In 2020, Carey announced that his 17th season in the league would be his final season. In his final season in the league, he averaged less than a point and 1.8 rebounds per game, playing spot minutes as TNT reached the 2020 Philippine Cup Finals. On February 1, 2021, he announced his retirement from professional basketball. On June 28, 2023, the TNT Tropang Giga retired his jersey number 4, the second TNT player to be given that honor after Alapag. His jersey was retired after import Matt Mobley wore it in 2022 and Alapag commented on social media that Carey's number should have been retired.

== Player profile ==
Carey is known as a role player, bringing energy and making hustle plays when on the court. Although he is undersized for the power forward position at 6'3", he is known as a capable rebounder. He once led the league in rebounding, and is a member of the PBA's 2,000 defensive rebounds and 1,000 offensive rebounds clubs.
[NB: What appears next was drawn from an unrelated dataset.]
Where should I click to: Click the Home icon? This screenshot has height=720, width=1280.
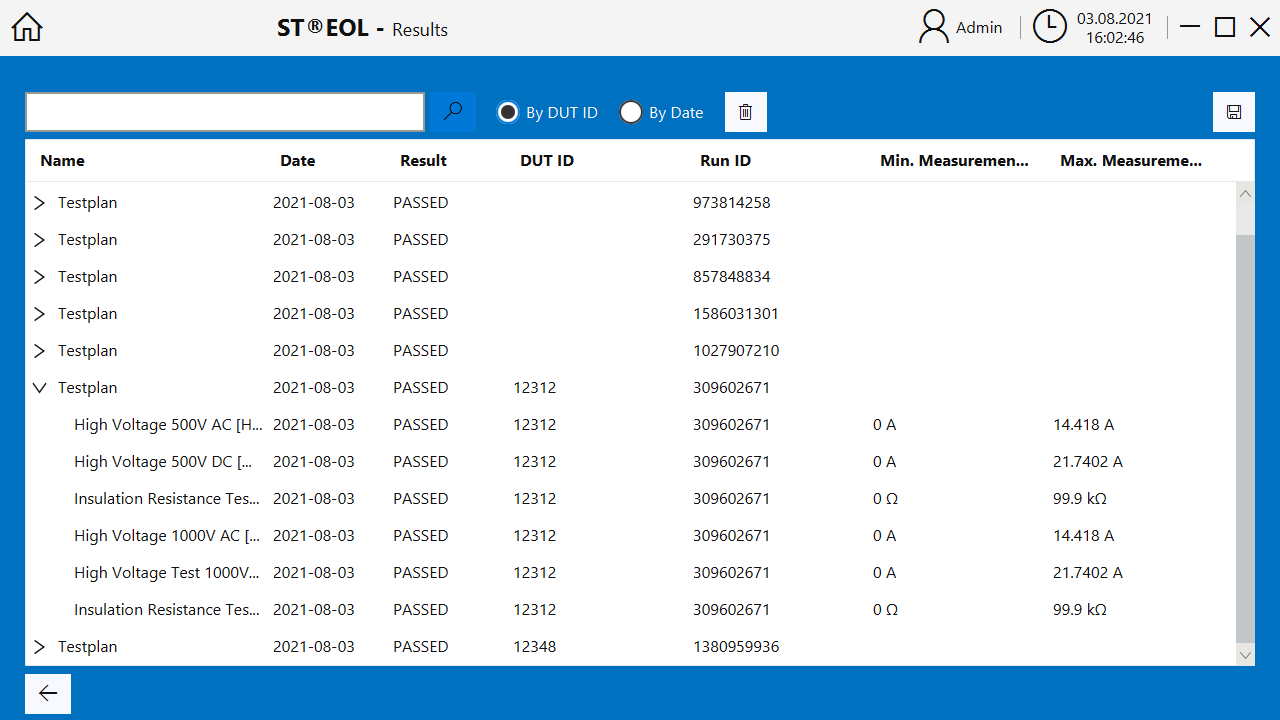click(27, 28)
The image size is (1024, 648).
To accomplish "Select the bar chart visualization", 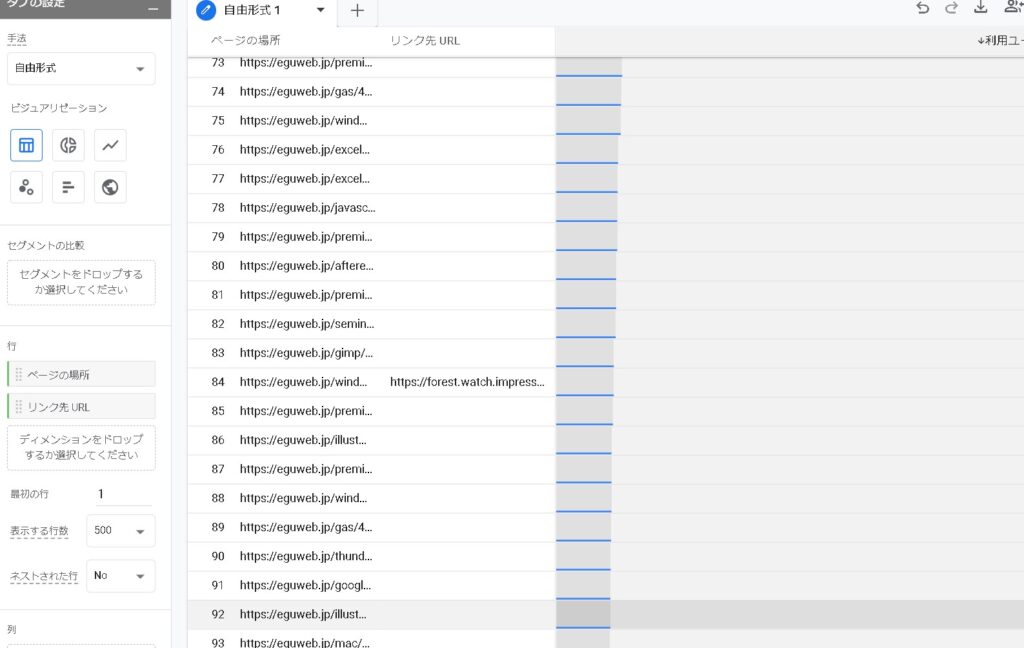I will tap(68, 187).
Although not known for his scoring, Carey can fill that role when needed, especially when teammates are unavailable or injured. He can score without plays being designed for him. In his last two years in the league, he developed his mid-range jumper, becoming a capable shooter from midrange.

==PBA career statistics==

===Season-by-season averages===

| Year | Team | GP | MPG | FG% | 3P% | FT% | RPG | APG | SPG | BPG | PPG |
|---|---|---|---|---|---|---|---|---|---|---|---|
| 2003 | Talk 'N Text | 56 | 29.6 | .487 | .083 | .507 | 8.5 | 1.3 | .7 | .3 | 10.7 |
| 2004–05 | Talk 'N Text | 27 | 19.4 | .513 | .000 | .500 | 4.7 | 1.0 | .3 | .0 | 6.7 |
| 2005–06 | Talk 'N Text | 41 | 23.6 | .514 | .000 | .505 | 7.2 | .7 | .5 | .6 | 7.7 |
| 2006–07 | Talk 'N Text | 62 | 30.8 | .580 | .000 | .523 | 7.6 | 1.5 | .4 | .2 | 11.4 |
| 2007–08 | Talk 'N Text | 34 | 24.1 | .401 | .000 | .587 | 4.7 | 1.7 | .5 | .4 | 5.6 |
| 2008–09 | Talk 'N Text | 46 | 30.2 | .545 | .000 | .604 | 9.7 | 1.7 | .3 | .8 | 8.6 |
| 2009–10 | Talk 'N Text | 46 | 26.9 | .562 | .000 | .579 | 8.2 | 1.6 | .5 | .4 | 10.8 |
| 2010–11 | Talk 'N Text | 65 | 21.8 | .476 | .000 | .639 | 8.0 | 1.4 | .3 | .3 | 8.5 |
| 2011–12 | Talk 'N Text | 45 | 18.3 | .445 | .200 | .648 | 6.3 | 1.0 | .2 | .2 | 6.4 |
| 2012–13 | Talk 'N Text | 55 | 13.8 | .419 | .000 | .804 | 4.6 | .6 | .3 | .1 | 3.8 |
| 2013–14 | Talk 'N Text | 47 | 15.7 | .406 | — | .542 | 4.8 | .5 | .2 | .3 | 3.7 |
| 2014–15 | Talk 'N Text | 46 | 16.0 | .446 | .000 | .608 | 5.4 | .5 | .3 | .4 | 4.2 |
| 2015–16 | TNT | 39 | 13.7 | .450 | — | .569 | 5.3 | .7 | .2 | .4 | 3.9 |
| 2016–17 | TNT | 47 | 9.7 | .478 | — | .674 | 3.3 | .5 | .2 | .2 | 2.5 |
| 2017–18 | TNT | 36 | 8.9 | .347 | .333 | .618 | 2.6 | .4 | .2 | .3 | 2.1 |
| 2019 | TNT | 25 | 6.2 | .345 | .000 | 1.000 | 1.9 | .3 | .1 | .2 | .9 |
| 2020 | TNT | 11 | 6.9 | .400 | .000 | .500 | 1.8 | .8 | .0 | .0 | .8 |
| Career |  | 728 | 19.9 | .492 | .074 | .579 | 6.1 | 1.0 | .3 | .3 | 6.4 |

== Post-retirement ==
After retiring, Carey became a PE teacher and assistant coach for the varsity basketball team of Sacred Heart Cathedral Preparatory. He also helps in recruiting Filipino-American players to play for the Philippines men's national basketball team.

== Personal life ==
Carey is married to a Pampanga native with two sons, Trey and Harlem. His mother is a Filipina who worked at a post office for 20 years while his father was a bus driver for 30 years. He has a sister, Danielle.